Doing Nothing: A Key to Effective Public Affairs
- Bryan Murray
- 12 minutes ago
- 3 min read
I love nature videos. The wild offers so many metaphors for life. One of these videos is staying with me, and I want to share it with you.
The videos show two polar bears hunting beluga whales together in the Arctic. Everything is the same, except their approaches.
One bear is older—he has a quiet confidence. He’s deliberate, unhurried. He climbs onto a rock and waits. All day. He understands that as the tides rise, the belugas move closer to shore. Over time, the environment will shift in his favor. When they do, he chooses his moment, strikes, and wins.
The other bear is younger and stronger. He's more energetic and inpatient. He repeatedly wades into the water, trying to catch a beluga head-on—an impossible task. Later, he climbs onto a rock as well, but when opportunity comes, his impatience gets the best of him. He pounces too early. Again and again. He remains active, and he remains hungry.
Watching it unfold, one lesson became clear: activity is not always progress.
That scene brings me back to an experience earlier in my career in public affairs. I was working with a business unit that kept urging our team to “show more action.” They wanted visible movement—more meetings, more outreach, more pressure—something tangible they could point to every week as evidence of progress.
The challenge was simple and uncomfortable: there was no useful action to take.
The real work had already been done months earlier and was persisting. Relationships were established. Stakeholders were mapped and engaged. The issue was properly positioned. More importantly, we could see the national narrative beginning to rise. Not yet at its peak—but rising. From a public affairs perspective, the right move was to wait.
Our team understood the tides. We knew the issue would crest. And when it did, we'd have the leverage to achieve our objectives. Acting too early would have wasted political capital, tipped our hand, and reduced our effectiveness when timing truly mattered.
But to the business, waiting looked like inactivity.
This is one of the hardest realities to explain to those who haven’t worked in public affairs: effective Public Affairs can look like nothing is happening—right up until it is.

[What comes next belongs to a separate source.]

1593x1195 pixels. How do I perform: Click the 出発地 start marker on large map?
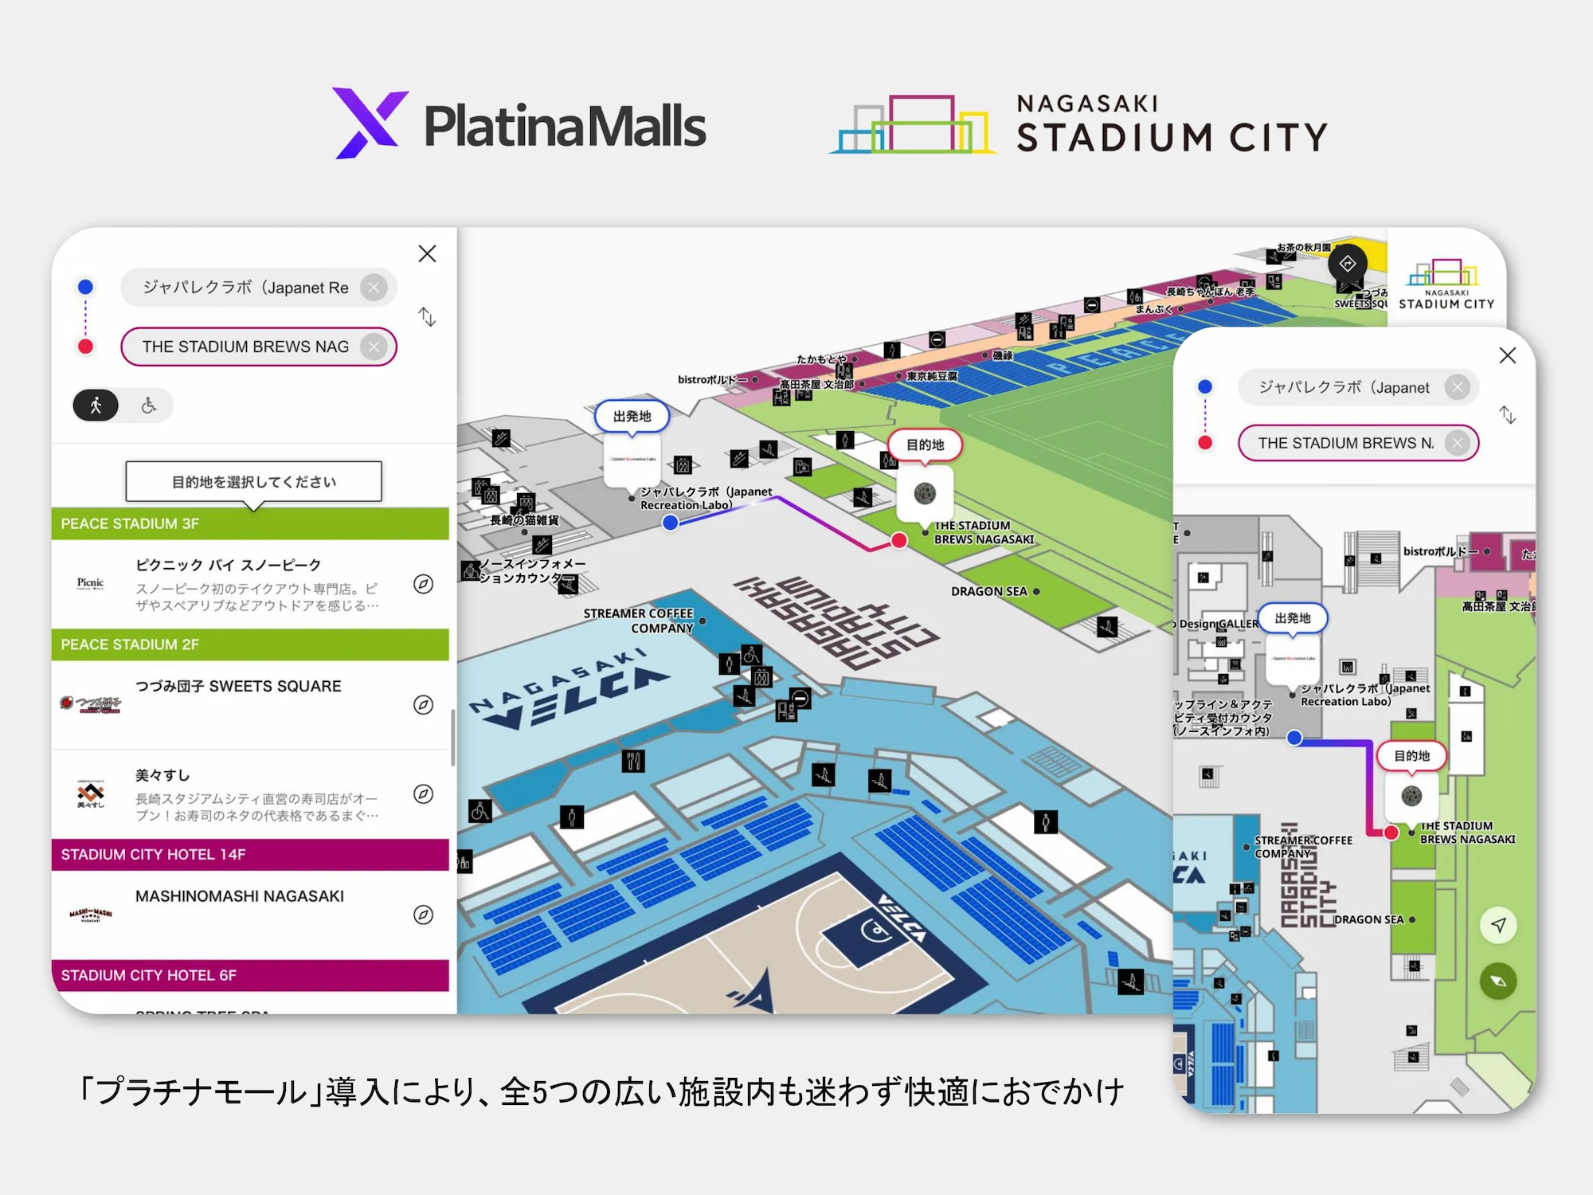pos(632,416)
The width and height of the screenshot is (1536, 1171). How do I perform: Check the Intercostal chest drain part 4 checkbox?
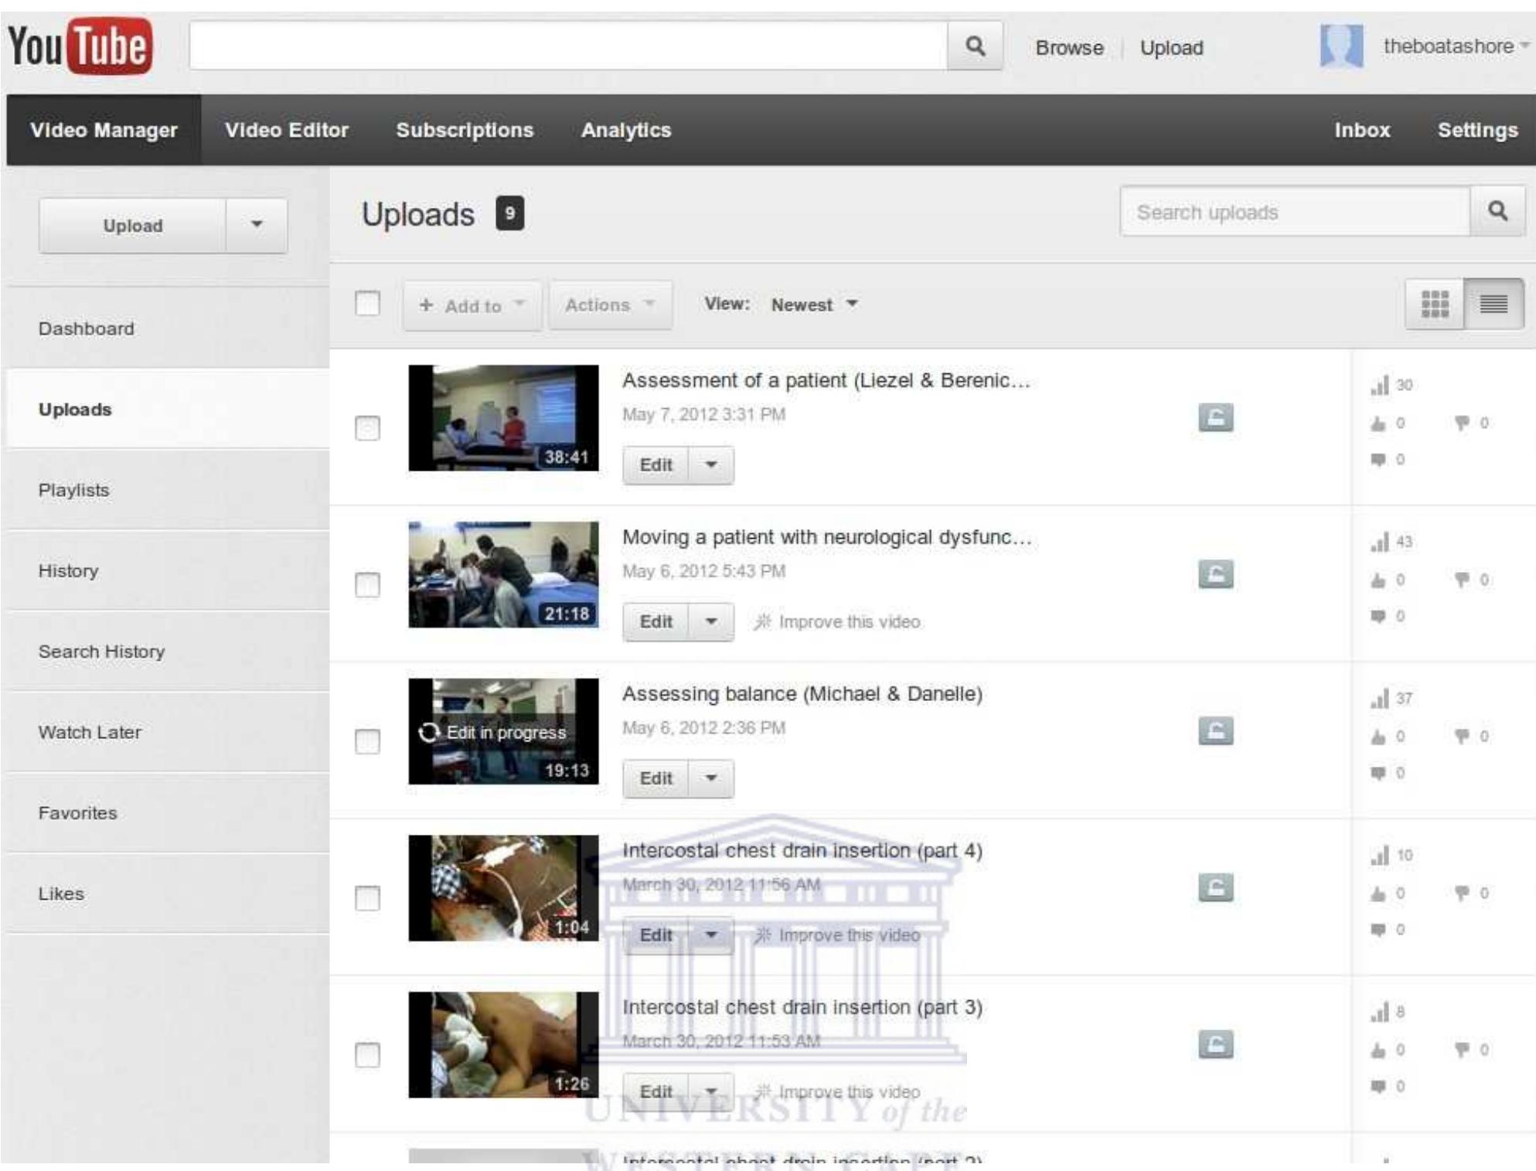click(x=367, y=897)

In many organizations, progress requires motion and activity feels productive. Waiting feels passive and risky. Unfortunately, policy doesn’t move on effort alone. It takes timing, alignment, pressure, and narrative. Premature action rarely accelerates outcomes and often weakens them.
The business wanted motion because motion gives the illusion of progress, like the younger bear splashing in the water. But the older bear understood something deeper. He wasn’t being passive. He was being intentional.
Waiting is not the absence of activity; it is the result of prior activity. Waiting allows narratives to develop, giving policymakers space to engage organically and letting external forces do part of the work.
Organizations that fail to understand this often draw the wrong conclusion, assuming the problem is insufficient effort, when the real issue is insufficient patience.
The younger bear never lacked effort. He lacked timing, patience, and understanding of the tides.
The lesson—from the Arctic and from public affairs—is simple but counterintuitive. The goal is to do the work up front and be positioned for the right action because when the tide finally turns, you need precision, not activity. And those who understand the difference are the ones who win.